Top down or bottom
up
George
Day (1980)
presented model of segmentation as the top-down approach:
A person
starts with the total population and divide it into segments.
A total population of the world | A population of a
continent | A population of a country | The population of a city
He also identified an
alternative model which he called the bottom-up
approach. In this approach, a person starts with a single
customer and
build on that profile.
This requires the use of customer relationship
management software or a databas in which profiles of
existing customers along with their different demographic,
behavioral, and psycho graphic patterns will be
created and analyzed. This process is sometimes called database
marketing or micro-marketing. McKenna (1988)
declares that this approach treats every customer as a "micro
majority". Pine (1993) used the bottom-up approach in
what he called "segment of one marketing". Through this process mass
customization is possible.
 Organizations
apply segmentation to improve their customer
retention programs which ensure that they
are:
Focused
on retaining their most profitable customer and employing
these tactics most likely to retain these customers
The basic approach to retention-based segmentation is that a company
tags each of its active customers with 3
values:
Tag #1:
Is this customer at high risk of canceling the company's service?
(Or becoming a non-user)
One of the most common indicators of high-risk customers is a drop off
in usage of the company's service. For
example, in the credit card industry this could be signaled through a
customer's decline in spending on his
card.
Tag #2:
Is this customer worth retaining?
This determination boils down to whether the post-retention profit
generated from the customer is predicted to be
greater than the cost incurred to retain the customer.
Tag #3:
What retention tactics should be used to retain this customer?
For customers who are deemed “save-worthy”, it’s essential for the
company to know which save tactics are most
likely to be successful. Tactics commonly used range from providing
“special” customer discounts to sending
customers communications that reinforce the value proposition of the
given service.
Process for tagging
customers
The basic approach to tagging customers is to apply
historical retention data in order to make predictions
about active customers regarding:
* Whether they are at high risk of canceling their service
* Whether they are profitable to retain
* What retention tactics are likely to be most effective
The idea is to match up active customers with customers from
historic retention data who share similar attributes.

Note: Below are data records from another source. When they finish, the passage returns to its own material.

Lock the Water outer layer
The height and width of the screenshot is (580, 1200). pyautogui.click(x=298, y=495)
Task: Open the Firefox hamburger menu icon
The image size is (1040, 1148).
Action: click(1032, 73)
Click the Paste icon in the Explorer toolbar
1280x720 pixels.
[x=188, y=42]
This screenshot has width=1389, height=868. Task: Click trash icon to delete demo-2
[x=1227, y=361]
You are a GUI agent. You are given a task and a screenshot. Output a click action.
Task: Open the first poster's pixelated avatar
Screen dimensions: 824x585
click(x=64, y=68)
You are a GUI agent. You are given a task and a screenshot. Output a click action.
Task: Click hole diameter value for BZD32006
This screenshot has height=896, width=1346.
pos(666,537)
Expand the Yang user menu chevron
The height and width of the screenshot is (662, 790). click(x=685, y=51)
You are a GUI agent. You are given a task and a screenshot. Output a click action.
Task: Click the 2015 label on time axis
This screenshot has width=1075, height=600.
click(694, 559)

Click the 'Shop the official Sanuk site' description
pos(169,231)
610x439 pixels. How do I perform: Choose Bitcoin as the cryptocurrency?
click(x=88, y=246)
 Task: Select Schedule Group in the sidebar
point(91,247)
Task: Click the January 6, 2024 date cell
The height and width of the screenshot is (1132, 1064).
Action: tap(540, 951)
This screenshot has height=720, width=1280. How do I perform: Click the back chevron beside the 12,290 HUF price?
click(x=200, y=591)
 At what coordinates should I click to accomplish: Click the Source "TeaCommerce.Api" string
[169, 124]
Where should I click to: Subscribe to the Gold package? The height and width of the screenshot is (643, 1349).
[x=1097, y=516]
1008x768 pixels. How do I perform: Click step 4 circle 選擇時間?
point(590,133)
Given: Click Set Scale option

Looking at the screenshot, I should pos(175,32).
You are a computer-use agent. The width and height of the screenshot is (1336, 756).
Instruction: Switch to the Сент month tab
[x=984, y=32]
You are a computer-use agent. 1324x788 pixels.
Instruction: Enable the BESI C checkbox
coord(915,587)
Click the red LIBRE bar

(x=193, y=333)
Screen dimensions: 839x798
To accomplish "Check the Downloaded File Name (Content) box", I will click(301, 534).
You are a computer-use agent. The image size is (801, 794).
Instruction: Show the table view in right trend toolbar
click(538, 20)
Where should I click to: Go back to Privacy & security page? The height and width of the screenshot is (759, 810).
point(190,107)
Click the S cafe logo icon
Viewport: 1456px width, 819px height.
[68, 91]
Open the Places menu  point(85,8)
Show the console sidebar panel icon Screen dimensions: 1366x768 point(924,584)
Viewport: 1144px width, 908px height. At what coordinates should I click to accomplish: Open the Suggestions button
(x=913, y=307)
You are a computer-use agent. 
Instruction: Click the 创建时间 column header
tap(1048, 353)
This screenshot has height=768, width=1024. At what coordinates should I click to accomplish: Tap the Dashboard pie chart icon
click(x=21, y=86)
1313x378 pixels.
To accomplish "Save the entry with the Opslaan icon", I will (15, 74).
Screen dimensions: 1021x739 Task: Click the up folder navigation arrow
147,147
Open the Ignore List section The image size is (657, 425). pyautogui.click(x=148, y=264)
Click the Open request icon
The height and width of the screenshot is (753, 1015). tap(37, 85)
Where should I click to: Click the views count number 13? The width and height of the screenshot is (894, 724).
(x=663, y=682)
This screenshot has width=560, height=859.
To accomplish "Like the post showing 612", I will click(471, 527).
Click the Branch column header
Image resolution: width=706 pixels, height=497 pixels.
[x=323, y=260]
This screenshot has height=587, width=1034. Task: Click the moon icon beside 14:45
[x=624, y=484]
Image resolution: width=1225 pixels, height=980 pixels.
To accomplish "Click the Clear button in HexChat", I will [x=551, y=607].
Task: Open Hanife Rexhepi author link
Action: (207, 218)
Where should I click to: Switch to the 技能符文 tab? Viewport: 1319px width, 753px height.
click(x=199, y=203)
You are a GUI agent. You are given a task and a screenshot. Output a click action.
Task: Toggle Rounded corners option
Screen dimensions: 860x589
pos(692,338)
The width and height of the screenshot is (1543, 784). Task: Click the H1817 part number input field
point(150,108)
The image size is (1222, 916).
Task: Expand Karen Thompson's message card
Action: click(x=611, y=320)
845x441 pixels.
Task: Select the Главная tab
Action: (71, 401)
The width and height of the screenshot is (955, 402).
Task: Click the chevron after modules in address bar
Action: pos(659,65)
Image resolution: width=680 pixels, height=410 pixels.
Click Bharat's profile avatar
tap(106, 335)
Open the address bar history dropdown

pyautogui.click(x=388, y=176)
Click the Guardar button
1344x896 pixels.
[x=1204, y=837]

Using the theory that “birds
of a feather flock together”, the approach is
based on the assumption that active customers will have similar
retention outcomes as those of their comparable
predecessors.
From a technical perspective, the segmentation
process is commonly
performed using a combination of predictive
analytics and cluster analysis.
Price
Discrimination
Where a monopoly exists, the price of a product is likely to
be higher than in a competitive market and the
quantity sold less, generating monopoly profits for the seller. These
profits can be increased further if the
market can be segmented with different prices charged to different
segments (referred to as price discrimination),
charging higher prices to those segments willing and able to pay more
and charging less to those whose demand is
price elastic. The price discriminator might need to create rate fences
that will prevent members of a higher price
segment from purchasing at the prices available to members of a lower
price segment. This behavior is rational on
the part of the monopolist, but is often seen by competition
authorities as an abuse of a monopoly position,
whether or not the monopoly itself is sanctioned. Examples of this
exist in the transport industry (a plane or
train journey to a particular destination at a particular time is a
practical monopoly) where Business Class
customers who can afford to pay may be charged prices many times higher
than Economy Class customers for
essentially the same service. Microsoft and the Video industry
generally also price very similar products at widely
varying prices depending on the market they are selling to.